Kleinberg, J., et al. (2017). "Inherent trade-offs in algorithmic fairness."
Pleiss, G., et al. (2017). "On fairness and calibration." NeurIPS.
Chouldechova, A. (2017). "Fair prediction with disparate impact."
Guo, C., et al. (2017). "On calibration of modern neural networks." ICML.

Examples

iex> # Perfect calibration example
iex> probs = Nx.tensor([0.1, 0.2, 0.3, 0.4, 0.5, 0.6, 0.7, 0.8, 0.9, 1.0, 0.1, 0.2, 0.3, 0.4, 0.5, 0.6, 0.7, 0.8, 0.9, 1.0])
iex> labels = Nx.tensor([0, 0, 0, 0, 1, 1, 1, 1, 1, 1, 0, 0, 0, 0, 1, 1, 1, 1, 1, 1])
iex> sensitive = Nx.tensor([0, 0, 0, 0, 0, 0, 0, 0, 0, 0, 1, 1, 1, 1, 1, 1, 1, 1, 1, 1])
iex> result = ExFairness.Metrics.Calibration.compute(probs, labels, sensitive, n_bins: 5)
iex> is_float(result.disparity)
true

Summary

Types

result()

Functions

compute(probabilities, labels, sensitive_attr, opts \\ [])

Computes calibration fairness disparity between groups.

reliability_diagram(probabilities, labels, sensitive_attr, opts \\ [])

Generates reliability diagram data for calibration plotting.

Types

result()

@type result() :: %{
  group_a_ece: float(),
  group_b_ece: float(),
  disparity: float(),
  passes: boolean(),
  threshold: float(),
  group_a_mce: float(),
  group_b_mce: float(),
  n_bins: integer(),
  strategy: :uniform | :quantile,
  interpretation: String.t()
}

Functions

compute(probabilities, labels, sensitive_attr, opts \\ [])

@spec compute(Nx.Tensor.t(), Nx.Tensor.t(), Nx.Tensor.t(), keyword()) :: result()

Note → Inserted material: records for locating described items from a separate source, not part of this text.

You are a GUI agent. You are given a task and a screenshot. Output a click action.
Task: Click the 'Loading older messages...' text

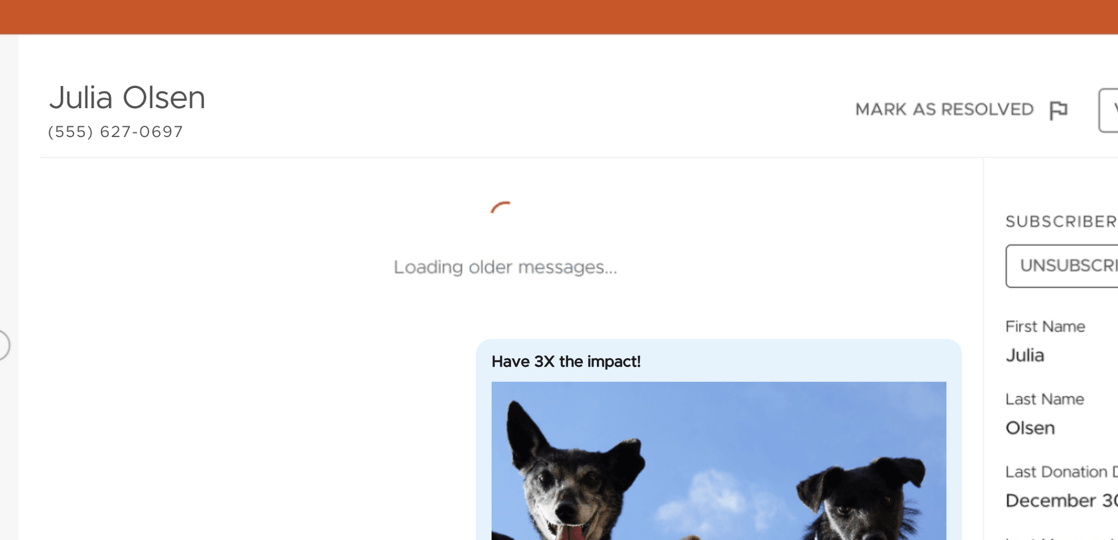(505, 267)
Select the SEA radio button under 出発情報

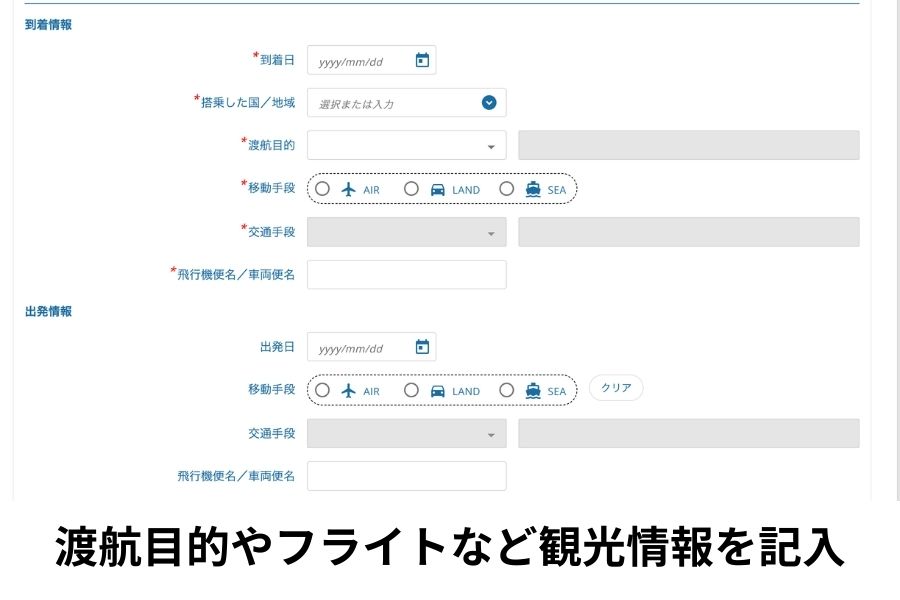507,390
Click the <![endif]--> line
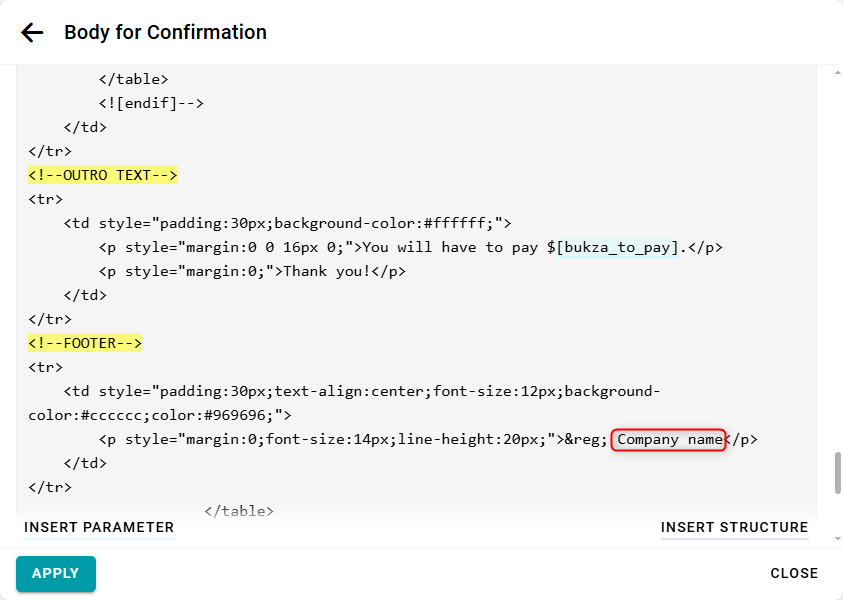Image resolution: width=843 pixels, height=600 pixels. tap(151, 103)
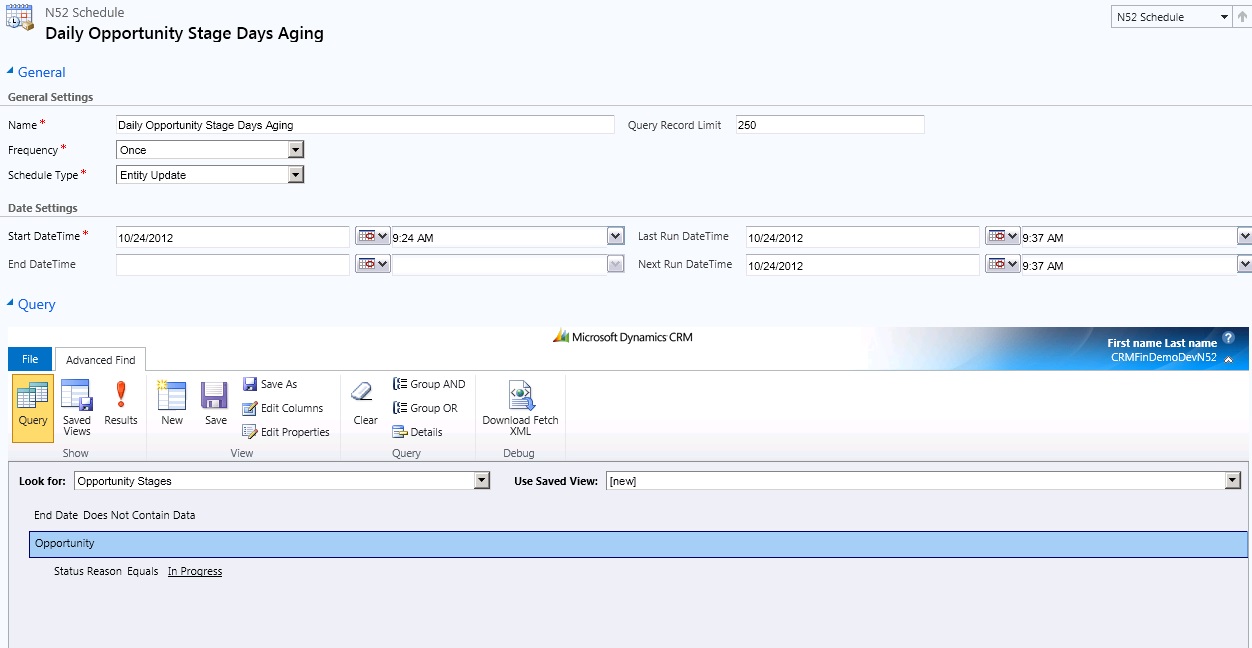Expand the Look for entity dropdown
Viewport: 1252px width, 648px height.
point(482,481)
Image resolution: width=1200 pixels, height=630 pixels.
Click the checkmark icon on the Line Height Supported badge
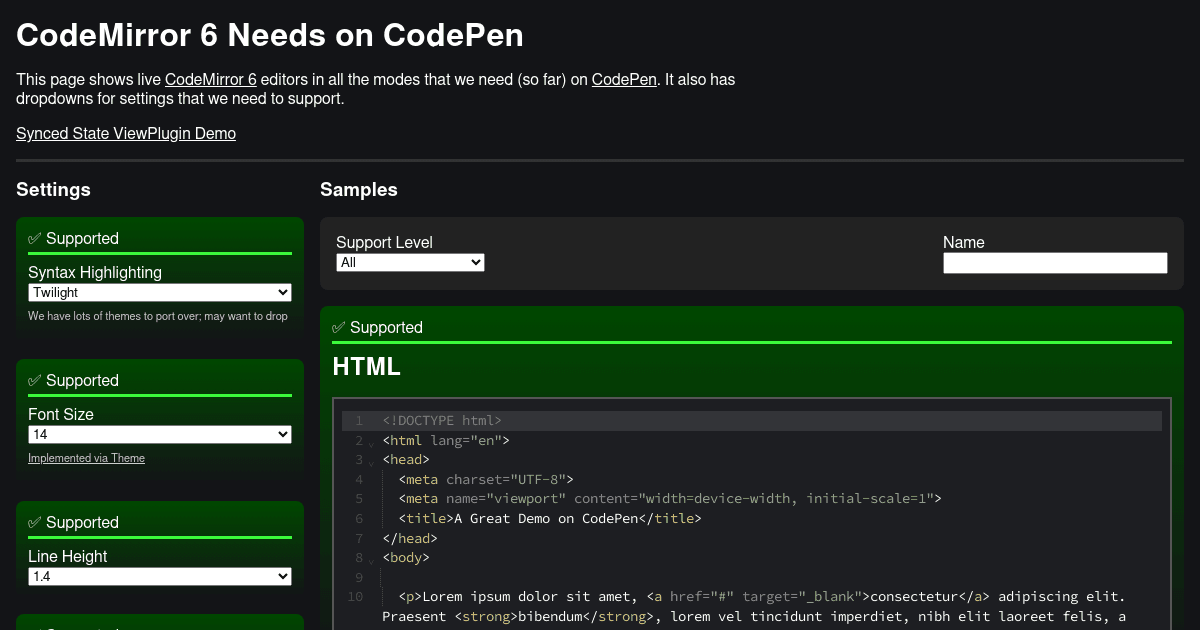click(35, 522)
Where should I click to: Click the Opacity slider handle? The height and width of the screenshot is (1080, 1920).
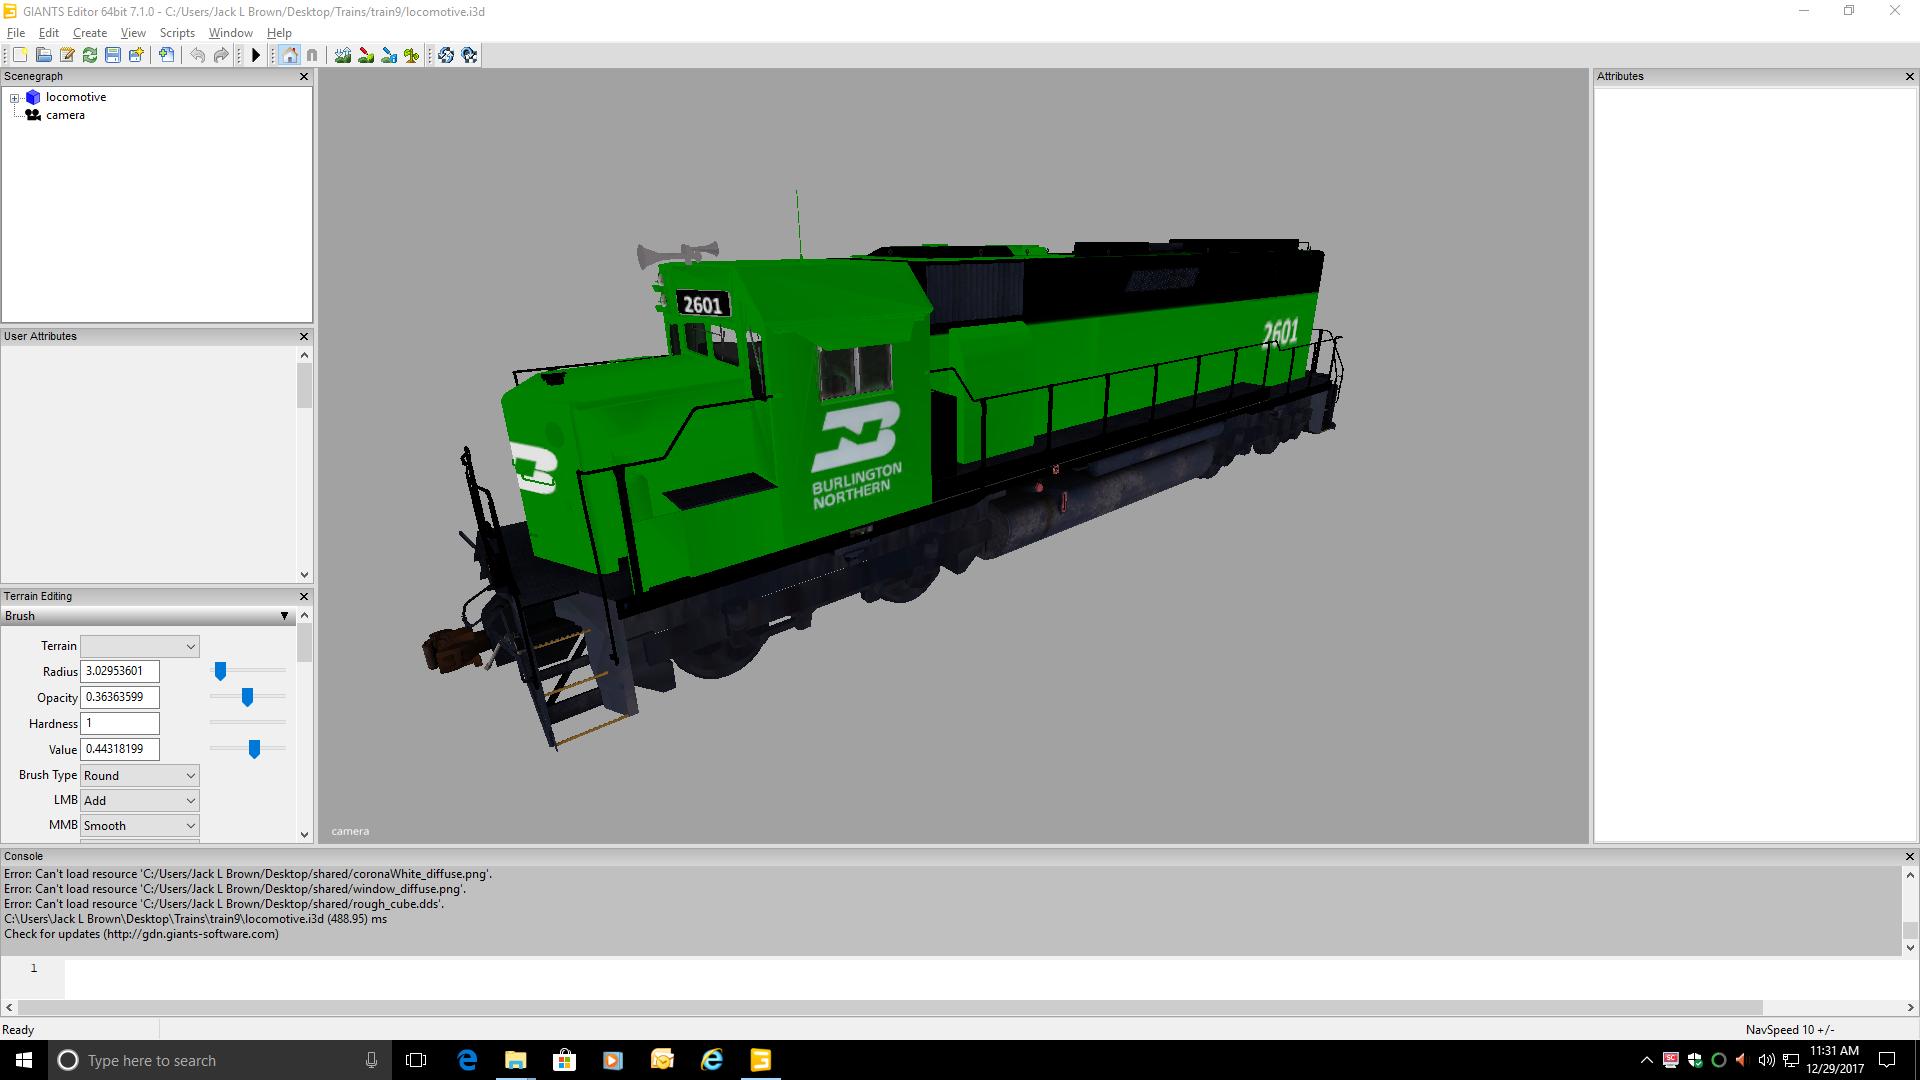[x=247, y=697]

Computes calibration fairness disparity between groups.

Parameters

probabilities - Predicted probabilities (0.0 to 1.0)
labels - Binary labels (0 or 1)
sensitive_attr - Binary sensitive attribute (0 or 1)
opts:
- :n_bins - Number of probability bins (default: 10)
- :strategy - Binning strategy (:uniform or :quantile, default: :uniform)
- :threshold - Max acceptable ECE disparity (default: 0.1)
- :min_per_group - Minimum samples per group (default: 5)

Returns

Map with ECE for each group, disparity, and detailed calibration metrics:

:group_a_ece - Expected Calibration Error for group A
:group_b_ece - Expected Calibration Error for group B
:disparity - Absolute difference in ECE
:passes - Whether disparity is within threshold
:threshold - Threshold used
:group_a_mce - Maximum Calibration Error for group A
:group_b_mce - Maximum Calibration Error for group B
:n_bins - Number of bins used
:strategy - Binning strategy used
:interpretation - Plain language explanation

Examples

iex> probs = Nx.tensor([0.1, 0.3, 0.6, 0.9, 0.2, 0.4, 0.7, 0.8, 0.5, 0.3, 0.1, 0.3, 0.6, 0.9, 0.2, 0.4, 0.7, 0.8, 0.5, 0.3])
iex> labels = Nx.tensor([0, 0, 1, 1, 0, 0, 1, 1, 1, 0, 0, 0, 1, 1, 0, 0, 1, 1, 1, 0])
iex> sensitive = Nx.tensor([0, 0, 0, 0, 0, 0, 0, 0, 0, 0, 1, 1, 1, 1, 1, 1, 1, 1, 1, 1])
iex> result = ExFairness.Metrics.Calibration.compute(probs, labels, sensitive, n_bins: 5)
iex> result.n_bins
5

reliability_diagram(probabilities, labels, sensitive_attr, opts \\ [])

@spec reliability_diagram(Nx.Tensor.t(), Nx.Tensor.t(), Nx.Tensor.t(), keyword()) ::
  %{
    bins: [map()],
    n_bins: integer(),
    strategy: :uniform | :quantile
  }

Generates reliability diagram data for calibration plotting.

Returns bin-level accuracy, confidence, and counts per group using the same binning strategy as compute/4.